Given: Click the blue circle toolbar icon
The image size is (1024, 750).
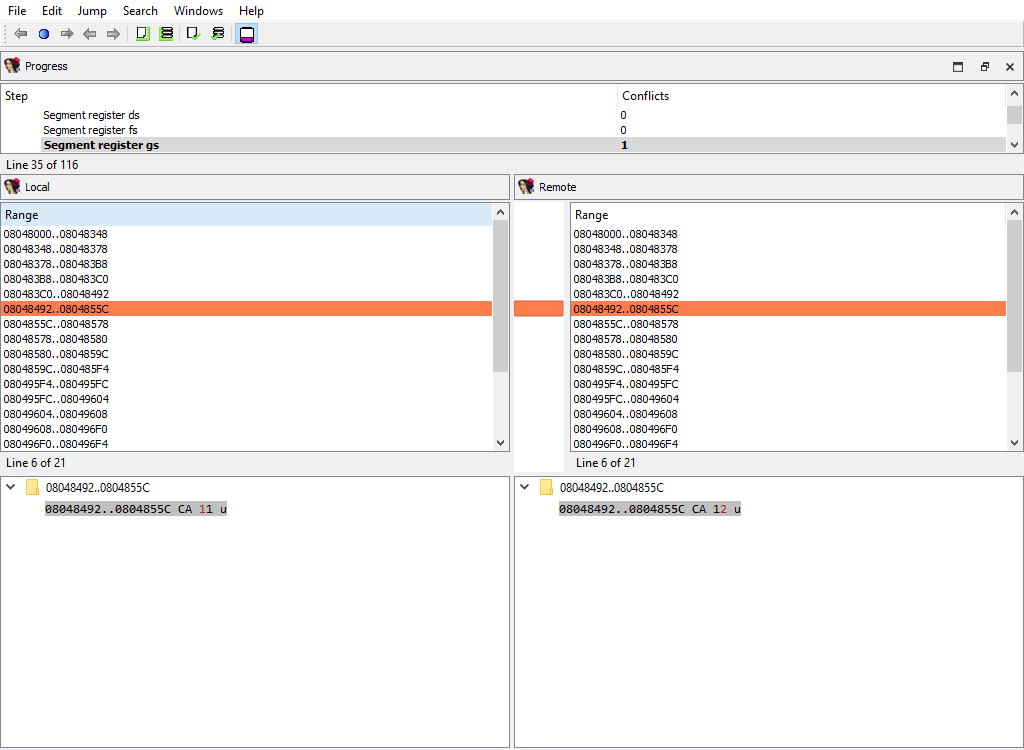Looking at the screenshot, I should click(x=43, y=34).
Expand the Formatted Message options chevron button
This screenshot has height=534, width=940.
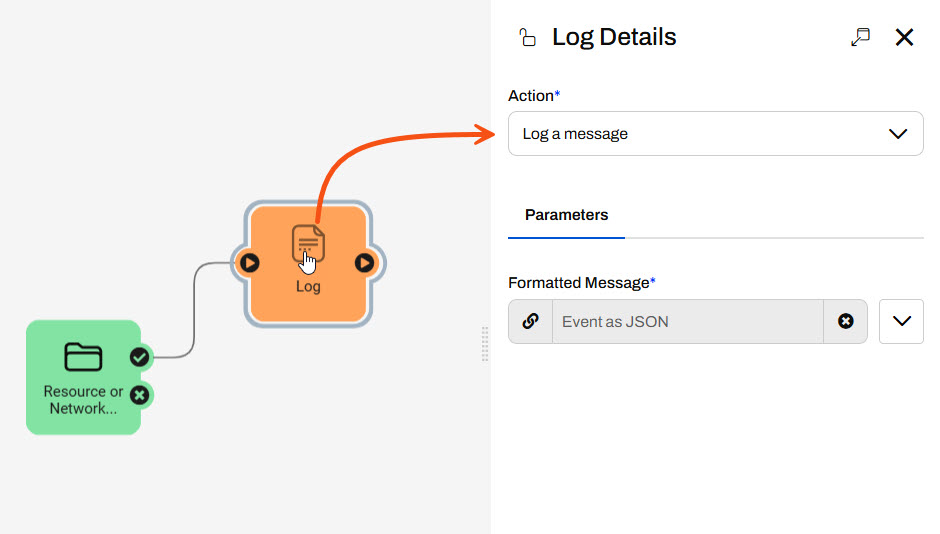[x=901, y=321]
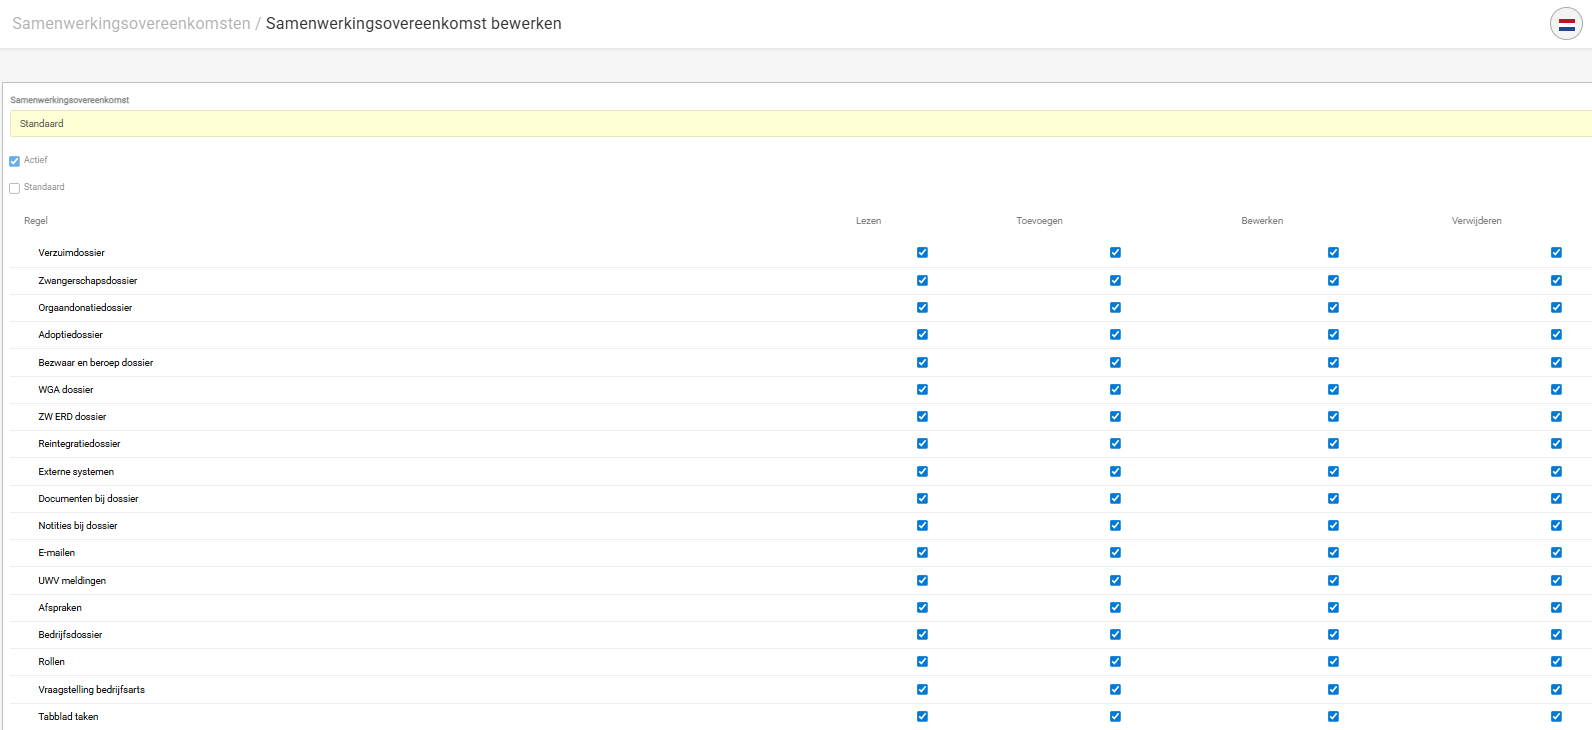Screen dimensions: 1592x730
Task: Toggle Bewerken for ZW ERD dossier
Action: click(x=1333, y=417)
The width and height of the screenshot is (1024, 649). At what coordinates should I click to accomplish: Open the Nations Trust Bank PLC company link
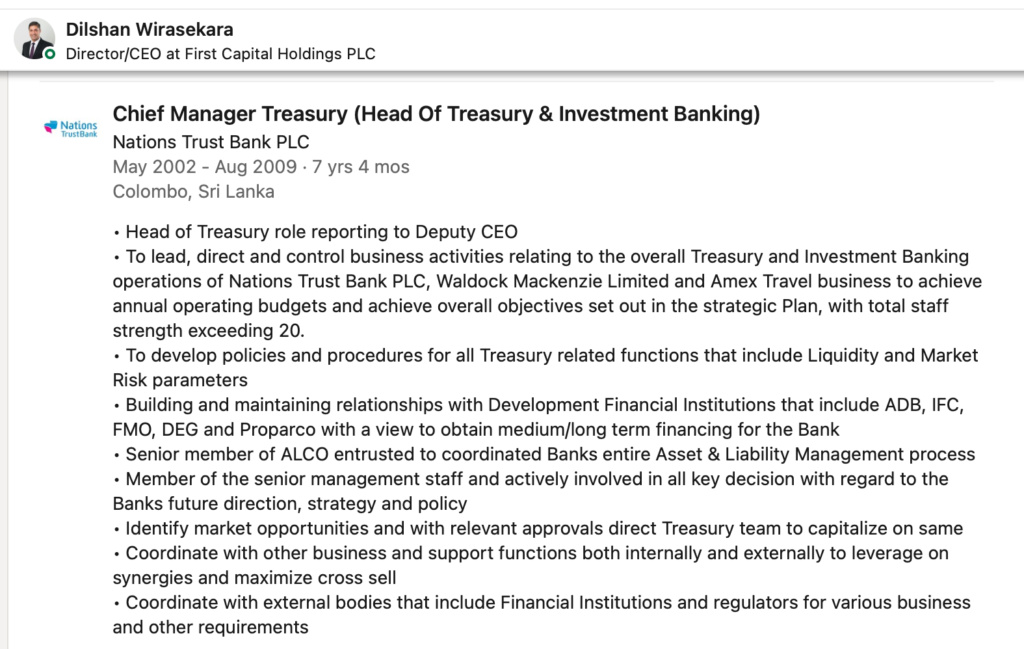pos(211,142)
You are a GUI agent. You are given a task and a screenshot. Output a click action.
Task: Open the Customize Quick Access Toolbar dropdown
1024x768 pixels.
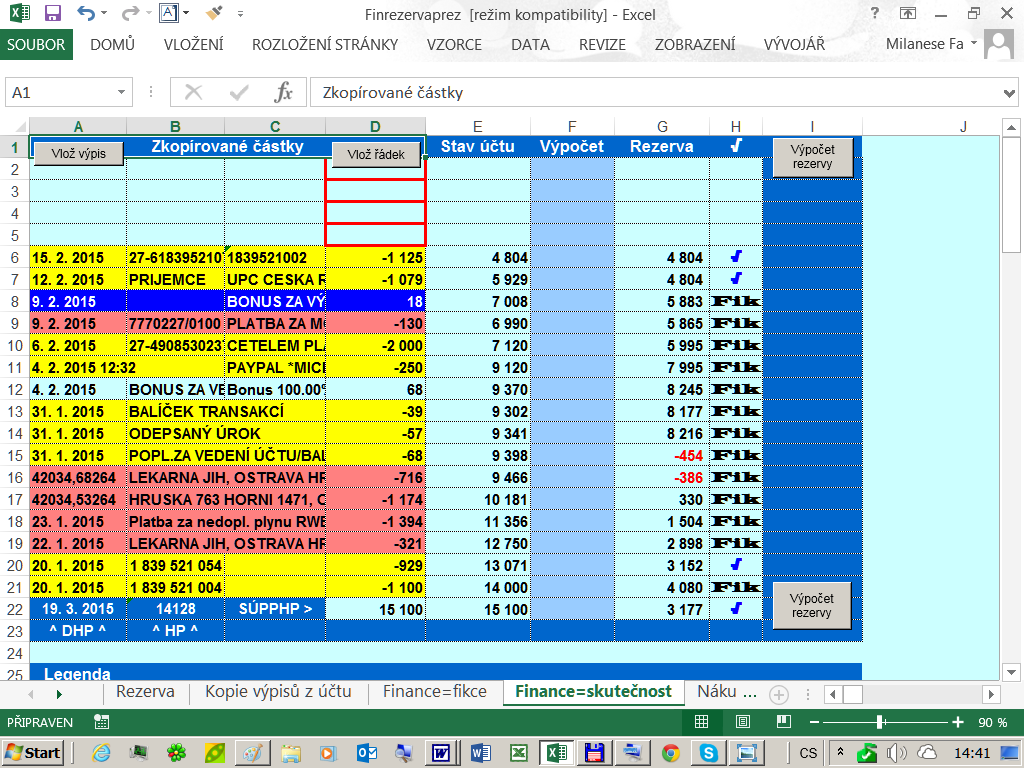click(240, 15)
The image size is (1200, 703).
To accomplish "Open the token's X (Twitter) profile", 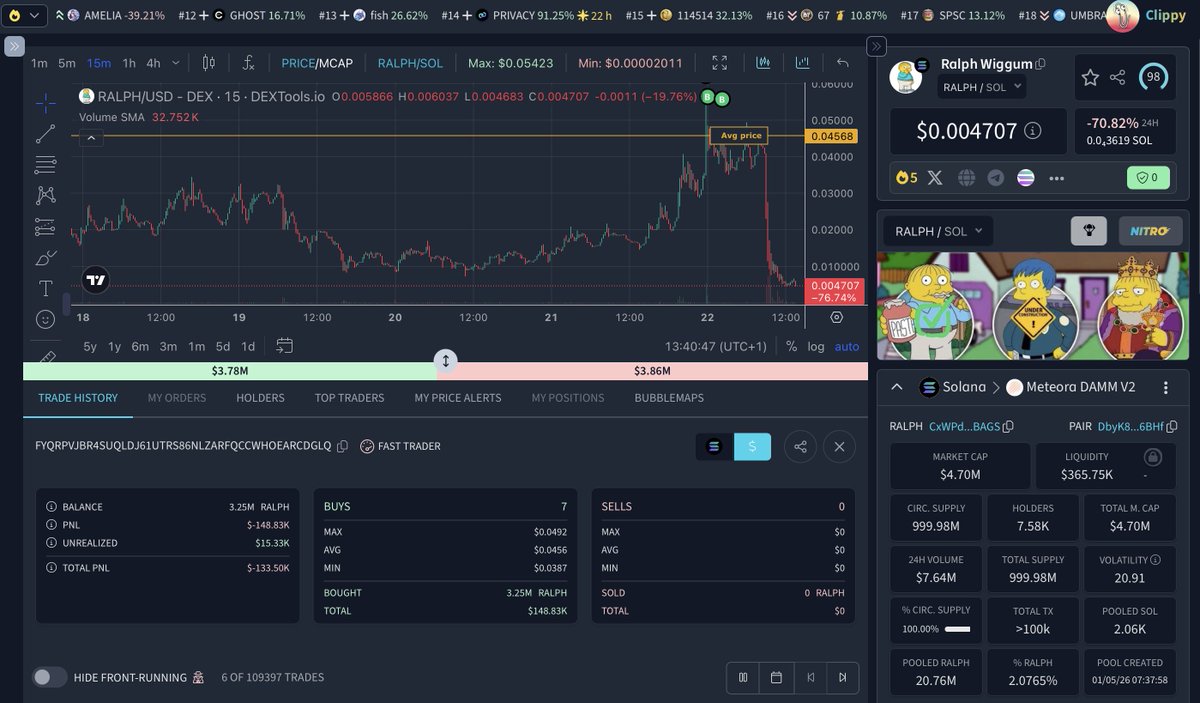I will point(934,177).
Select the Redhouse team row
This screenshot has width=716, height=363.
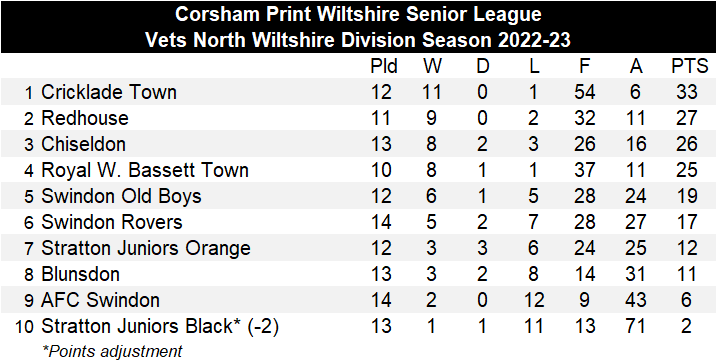coord(358,118)
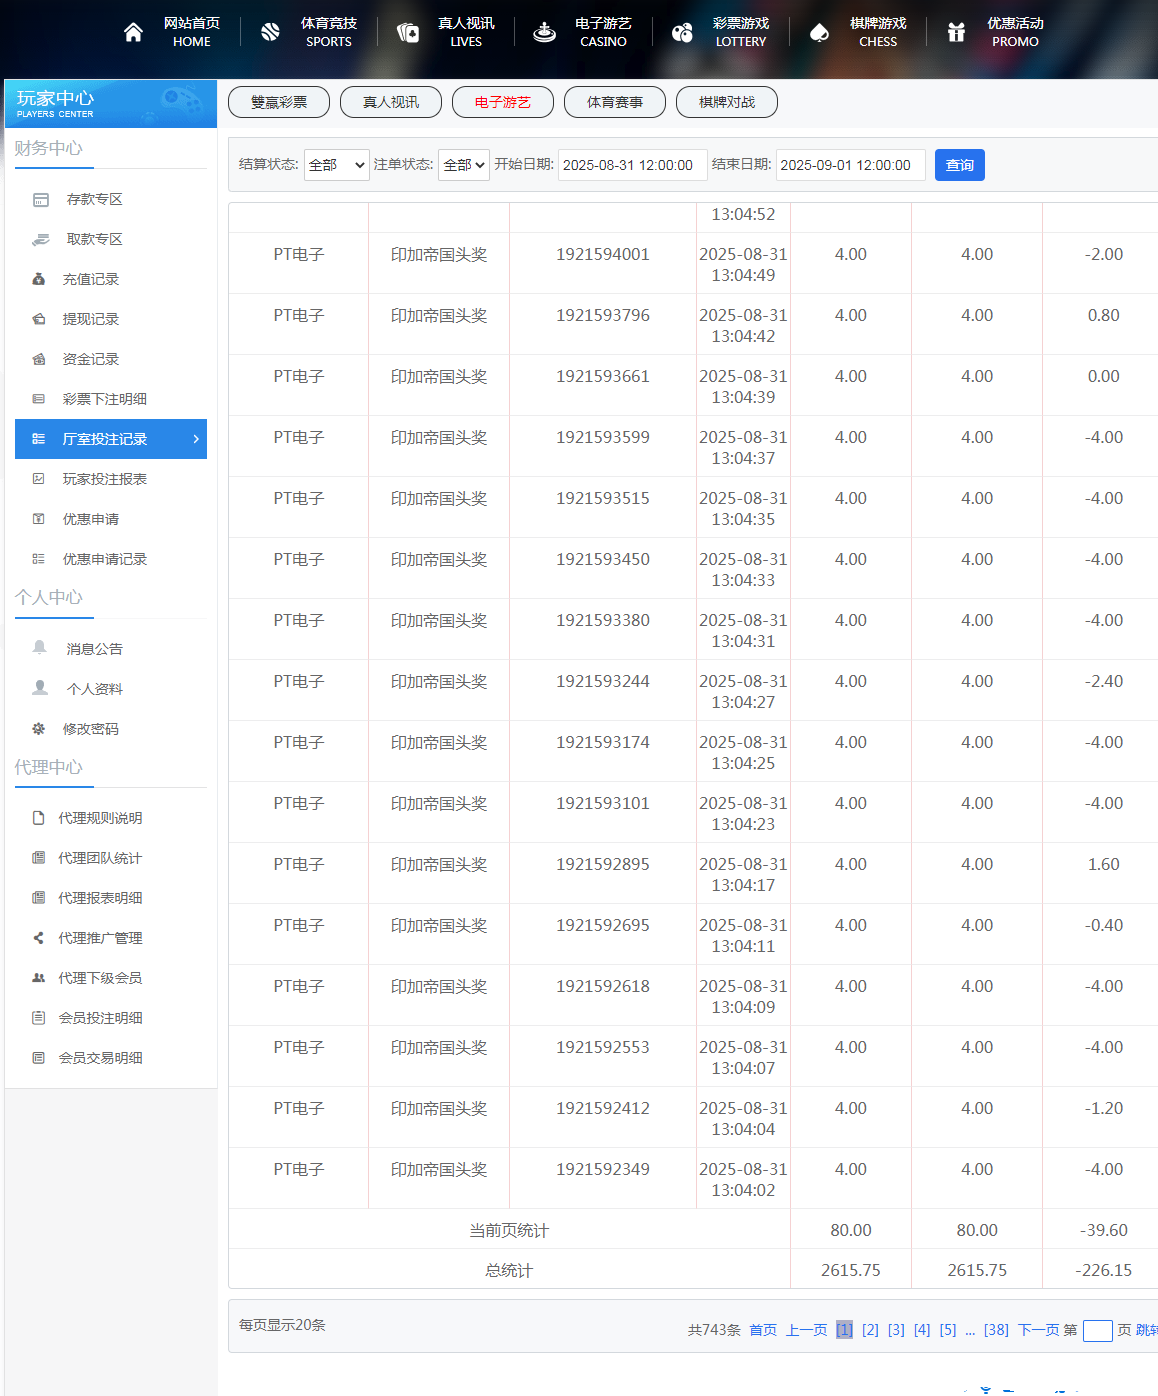
Task: Click the gear icon beside 修改密码
Action: coord(39,729)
----
Exactly the lines from the one containing "Select the Redhouse team row" to the end of the records above, both end lines included, are to be printed, and no pictures with them.

Select the Redhouse team row
This screenshot has width=716, height=363.
coord(358,118)
Task: Click the gear icon beside 修改密码
Action: coord(39,729)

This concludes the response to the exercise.